This summer, the Committee on Mission to the World called Dr. Lloyd Kim to serve as the next coordinator of Mission to the World (MTW), pending his election by the 2015 General Assembly. Dr. Kim grew up in California, in a Christian family. His parents, Korean immigrants, were the first Korean family in their town. He graduated from University of California at Berkeley and worked as a consultant with Ernst & Young before getting his M.Div. at Westminster Seminary California and his doctorate at Fuller Theological Seminary. He has served MTW as a missionary in the Philippines and then in Cambodia, where he became team leader. At the time of his call, he was MTW’s international director of Asia-Pacific. Dr. Kim and his wife, Eda, a medical doctor, are the parents of three children: Kaelyn, Christian, and Katy.

We asked Dr. Kim to share his thoughts about his early days in his new call.

You’ve been involved in missions for a long time. What do you see that’s encouraging? And what discourages you?

At a global level, what is encouraging is seeing the growth and prominence of the church in the majority world, not only evangelizing in their own countries, but also sending missionaries to other nations. In many ways we are seeing the fruit of the labors of so many who have labored in earlier generations.

On a more personal level, what is encouraging is seeing people come to faith. Watching the transformation of a person once living in fear to experiencing the freedom of the Gospel never gets old. What is equally encouraging is seeing churches form in contexts of extreme opposition. There is a solidarity and depth to these communities that is beautiful and inspiring.

What is discouraging is seeing sin, pride, and apathy in my own heart and life.

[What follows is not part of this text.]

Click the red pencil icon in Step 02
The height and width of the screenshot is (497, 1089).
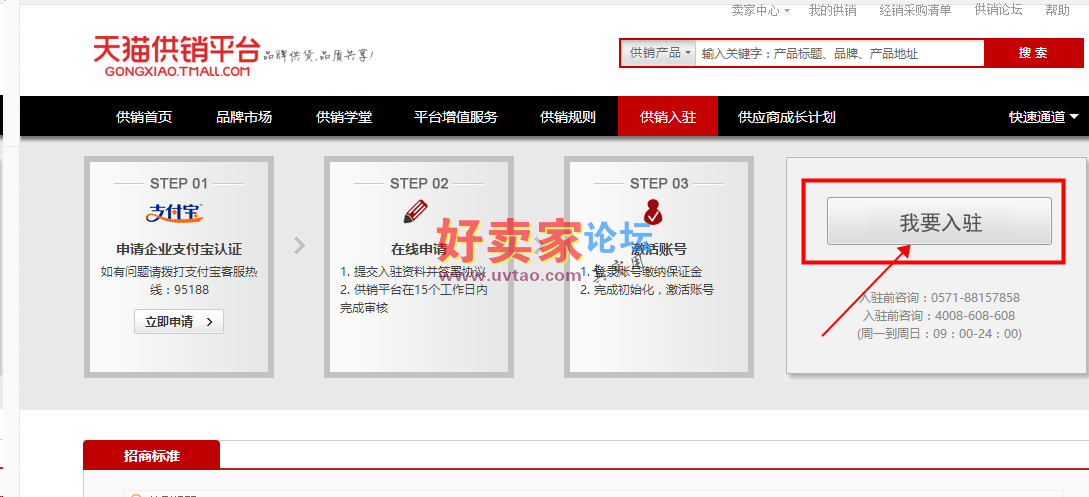415,211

The paradox of living on the mission field is being surrounded by evidence of God’s presence and power and yet often struggling with depression, loneliness, and fear. Equally discouraging is seeing Satan sow seeds of division, bitterness, and resentment among God’s people serving together. Oftentimes our biggest challenge is working through our own besetting sins in order to have a credible testimony.

Every denomination is involved in mission. Does the PCA bring something unique?

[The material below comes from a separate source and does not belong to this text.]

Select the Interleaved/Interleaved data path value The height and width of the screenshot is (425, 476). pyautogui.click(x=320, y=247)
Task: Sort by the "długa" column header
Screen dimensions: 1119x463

I believe the strength of the PCA is our emphasis on the doctrines of grace. We certainly do not have a monopoly on grace or Gospel-centered ministries, but I do believe it is what makes us unique from many other denominations engaged in foreign missions. I am not simply referring to our theological orthodoxy, but a culture of grace that affects where our sense of security and value lie, how we relate to our host countries, how we work together, what the essence of our message is, and what the churches we plant and help to plant look like.

You’ve spent a lot of time in the majority world. If you could make some adjustments to the way we think about missions, what would they be? 

What I have learned from my brothers and sisters in the majority world is to focus first on relationships rather than strategies and objectives. A relational approach to missions may feel inefficient and slow to our Western sensibilities, but I believe it produces greater, longer lasting fruit and kingdom advancement than a goals-oriented approach.

What are the first things you are doing as MTW coordinator-designate?

Listening, praying, learning …

Are there particular things you are learning that stand out?

I am learning that we are a diverse group of people, with strong convictions about ministry and missions. The question we need to answer is, “How do we move forward together?”